Central Vienna, Austria
Central Vienna, AustriaReuters

Austria's chancellor and other top government officials on Tuesday inaugurated a monument paying homage to the 1,200 victims sentenced to death and executed by Nazi courts in Vienna, The Associated Press (AP) reported.

The pyramid-shaped steel structure carries the German and English inscriptions "369 Weeks."

The inscription stands for the duration such courts held sway in Austria between 1938 and 1945.

Chancellor Werner Faymann said the monument is a witness to the injustice done the victims. In his comments at the ceremony, he urged Austrians to fight to protect democracy, adding, "Hatred, incitement and exclusion have no room in our society."

The monument stands in front of Vienna's Court of Criminal Justice — the same building where courts sentenced opponents of the Nazi regime and had them executed by guillotine, according to AP.

In 2013, the Austrian Academy of Sciences acknowledged that many of its scientists were members of the Nazi party and that some of its students served in the SS.

21 Jewish scientists were excluded from the Academy during World War II, including three Nobel laureates.
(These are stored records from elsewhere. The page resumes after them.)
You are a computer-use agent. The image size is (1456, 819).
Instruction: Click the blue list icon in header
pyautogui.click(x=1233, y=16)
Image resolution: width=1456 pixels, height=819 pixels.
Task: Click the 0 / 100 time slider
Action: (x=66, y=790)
Out of the 21 banished Jewish academics, nine were murdered by Nazis during the war.

Also in 2013,  it was revealed that Helmut Wobisch, a member of the Nazi party since 1933 when it was still illegal in Austria, was the managing director of the Vienna Philharmonic Orchestra between 1954 and 1968, even though he had been dismissed at the end of World War II because of his ties to the Nazi regime.